Although often studied for its ability to inhibit neutrophil elastase, alpha-1 antitrypsin (AAT) has broad anti-inflammatory properties not related to its anti-protease activity. For example, monotherapy of mice with human plasma-derived AAT prevents pancreatic islet beta cell allograft rejection, the incidence of diabetes in the NOD mouse, DSS colitis, ischemia–reperfusion injury in the heart and graft versus host disease. Clinical trials are being conducted using AAT to treat late onset diabetes mellitus and graft versus host disease. However, AAT is purified from pooled human plasma and since the treatment dose is 60 mg/kg (or higher), plasma-derived AAT dosing requires intravenous infusion.

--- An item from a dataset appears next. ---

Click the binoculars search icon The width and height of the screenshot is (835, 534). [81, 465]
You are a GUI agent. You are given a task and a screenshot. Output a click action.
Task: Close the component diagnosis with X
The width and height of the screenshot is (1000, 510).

In addition, human plasma carries the risk of infection with unknown viruses. Therefore, we produced recombinant human AAT as an Fc fusion protein and studied its properties in various animal models of systemic and local inflammation. We compared AAT-Fc with plasma-derived AAT. Plasma-derived or AAT-Fc reduced monosodium urate crystal acute knee joint arthritis; however, AAT-Fc at 2 mg/kg intraperitoneally was as effective as 80 mg/kg of plasma AAT (40-fold less). We next studied the ability of AAT to reduce IL1 β secretion from human blood monocytes stimulated with heat-killed Candida albicans in vitro. Although plasma-derived AAT reduced Candida-induced IL1b secretion at 500–1000 μg/mL by 50%, AAT-Fc was as effective at μg/mL. At 25 μg/mL, AAT-Fc reduced IL1 β secretion by 55% compared to 44% using 10 μM of a specific caspase1 inhibitor. The intracellular levels of IL1 β following Candida stimulation were also reduced by AAT- Fc, for example, 51% inhibition at 12 mg/mL, suggesting that AAT-Fc reduces IL-1 β synthesis as well as secretion. In contrast to reducing IL1 β , AAT-Fc at 12 mg/mL induces the release of the IL-1receptor antagonist from monocytes. Without being derived from human plasma, recombinant AAT-Fc is safe and due to its high specific activity, may be administered subcutaneously.